For more information, see
Principal Investigators
Dr. Christian Smith
Department of Sociology
University of Notre Dame

Dr. Lisa Pearce
Department of Sociology
University of North Carolina, Chapel Hill
Related Publications
Smith, Christian and Melinda Lundquist Denton. 2003. “Methodological Design and Procedures for the National Survey of Youth and Religion (NSYR).” Chapel Hill, NC: The National Study of Youth and Religion.

Smith, Christian and Melinda Lundquist Denton. 2005. Soul Searching: The Religious and Spiritual Lives of American Teenagers. Oxford: Oxford University Press.

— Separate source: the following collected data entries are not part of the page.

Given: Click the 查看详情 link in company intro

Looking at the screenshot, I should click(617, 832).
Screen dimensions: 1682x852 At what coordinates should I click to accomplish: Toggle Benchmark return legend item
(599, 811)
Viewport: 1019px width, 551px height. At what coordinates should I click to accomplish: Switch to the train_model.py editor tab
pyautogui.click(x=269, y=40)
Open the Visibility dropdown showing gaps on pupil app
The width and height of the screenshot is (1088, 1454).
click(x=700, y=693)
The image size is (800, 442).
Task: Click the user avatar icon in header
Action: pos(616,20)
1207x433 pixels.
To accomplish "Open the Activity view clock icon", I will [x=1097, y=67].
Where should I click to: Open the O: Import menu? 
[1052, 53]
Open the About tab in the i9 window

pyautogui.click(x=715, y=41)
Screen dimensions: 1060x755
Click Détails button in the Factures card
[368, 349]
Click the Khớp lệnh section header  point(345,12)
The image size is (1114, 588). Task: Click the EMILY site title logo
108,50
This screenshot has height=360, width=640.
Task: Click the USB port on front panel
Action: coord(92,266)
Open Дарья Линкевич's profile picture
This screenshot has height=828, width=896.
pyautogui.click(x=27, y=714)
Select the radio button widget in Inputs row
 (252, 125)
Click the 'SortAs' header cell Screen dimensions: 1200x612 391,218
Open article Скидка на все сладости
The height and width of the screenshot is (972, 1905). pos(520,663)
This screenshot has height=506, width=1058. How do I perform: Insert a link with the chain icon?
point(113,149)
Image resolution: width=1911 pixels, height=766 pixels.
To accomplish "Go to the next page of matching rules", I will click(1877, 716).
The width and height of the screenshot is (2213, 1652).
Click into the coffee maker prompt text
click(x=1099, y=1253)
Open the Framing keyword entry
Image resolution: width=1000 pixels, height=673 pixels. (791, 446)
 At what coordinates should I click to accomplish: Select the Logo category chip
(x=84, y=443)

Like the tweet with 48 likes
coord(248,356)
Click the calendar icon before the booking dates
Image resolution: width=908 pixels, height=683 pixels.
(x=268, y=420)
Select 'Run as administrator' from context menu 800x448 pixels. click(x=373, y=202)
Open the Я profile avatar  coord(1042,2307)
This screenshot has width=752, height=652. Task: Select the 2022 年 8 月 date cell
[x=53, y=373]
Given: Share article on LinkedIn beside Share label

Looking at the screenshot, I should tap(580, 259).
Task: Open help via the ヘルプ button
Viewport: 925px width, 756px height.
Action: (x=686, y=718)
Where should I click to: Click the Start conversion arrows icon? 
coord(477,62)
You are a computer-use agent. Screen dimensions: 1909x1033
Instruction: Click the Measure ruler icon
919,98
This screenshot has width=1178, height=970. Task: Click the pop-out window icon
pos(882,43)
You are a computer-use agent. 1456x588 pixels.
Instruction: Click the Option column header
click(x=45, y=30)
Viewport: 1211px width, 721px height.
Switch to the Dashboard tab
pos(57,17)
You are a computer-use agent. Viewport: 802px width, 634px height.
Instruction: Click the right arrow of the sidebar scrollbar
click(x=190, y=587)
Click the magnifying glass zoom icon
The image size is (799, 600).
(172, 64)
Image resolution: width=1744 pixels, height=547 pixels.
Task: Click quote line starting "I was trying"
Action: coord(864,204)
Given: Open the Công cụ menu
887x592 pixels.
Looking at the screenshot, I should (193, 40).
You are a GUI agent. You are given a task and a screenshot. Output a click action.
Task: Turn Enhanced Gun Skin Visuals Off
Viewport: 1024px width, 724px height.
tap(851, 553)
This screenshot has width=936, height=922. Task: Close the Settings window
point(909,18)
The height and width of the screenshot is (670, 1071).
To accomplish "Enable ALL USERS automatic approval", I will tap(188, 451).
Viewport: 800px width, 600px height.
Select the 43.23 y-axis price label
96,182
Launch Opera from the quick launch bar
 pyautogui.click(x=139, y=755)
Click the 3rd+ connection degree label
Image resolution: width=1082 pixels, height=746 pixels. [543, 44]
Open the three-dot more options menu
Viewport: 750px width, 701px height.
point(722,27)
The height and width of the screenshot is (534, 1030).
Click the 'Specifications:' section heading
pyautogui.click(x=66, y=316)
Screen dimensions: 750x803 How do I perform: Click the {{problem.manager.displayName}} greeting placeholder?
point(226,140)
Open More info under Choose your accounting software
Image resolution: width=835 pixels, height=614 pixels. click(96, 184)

See for a list of publications.
All publications using NSYR data must contain the following acknowledgement:
“The National Study of Youth and Religion,, whose data were used by permission here, was generously funded by Lilly Endowment Inc., under the direction of Christian Smith, of the Department of Sociology at the University of Notre Dame and Lisa Pearce, of the Department of Sociology at the University of North Carolina at Chapel Hill.”
Missing Data
With the exception of a few created variables, the standard “.” indicator of missing data has not been used. In the actual dataset (but not the codebook survey instrument), for all variables, DON’T KNOW=777, REFUSED=888, and NOT ASKED=999. The 999–NOT ASKED response indicates a valid skip of the question. In other words, a respondent does not have a response for that question because they were not asked the question as a result of the intended skip patterns in the survey. In a very few cases, there is a value of 666, which indicates an INVALID SKIP. These are cases where a respondent was incorrectly skipped out of a question due to a computer or programmer’s error. The use of these codes instead of traditional missing data indicators means that analysts must be very careful to be aware of these cases in their analyses. Stata will not recognize 777, 888 or 999 as missing data. Therefore, unless you tell it otherwise, the stats package will include 777, 888, and 999 as actual values in your analysis. Always pay attention to the value of skip code indicators.
Religion Variables
The religion questions in the NSYR survey are complex. We have worked hard to create interpretable religion variables to be used in analysis. All of the original variables have been left in the dataset. However, many of these are incomplete because they were asked of only a subset of the respondents or because they do not include open-ended verbatim responses. For consistency across analyses, we ask that all analysts use the standard integrated religion variables created by NSYR as the starting point for their analysis. These variables include the following:

W1 Parent Integrated Religion Variables
(and many created dummy variables [prefix=“bnp”])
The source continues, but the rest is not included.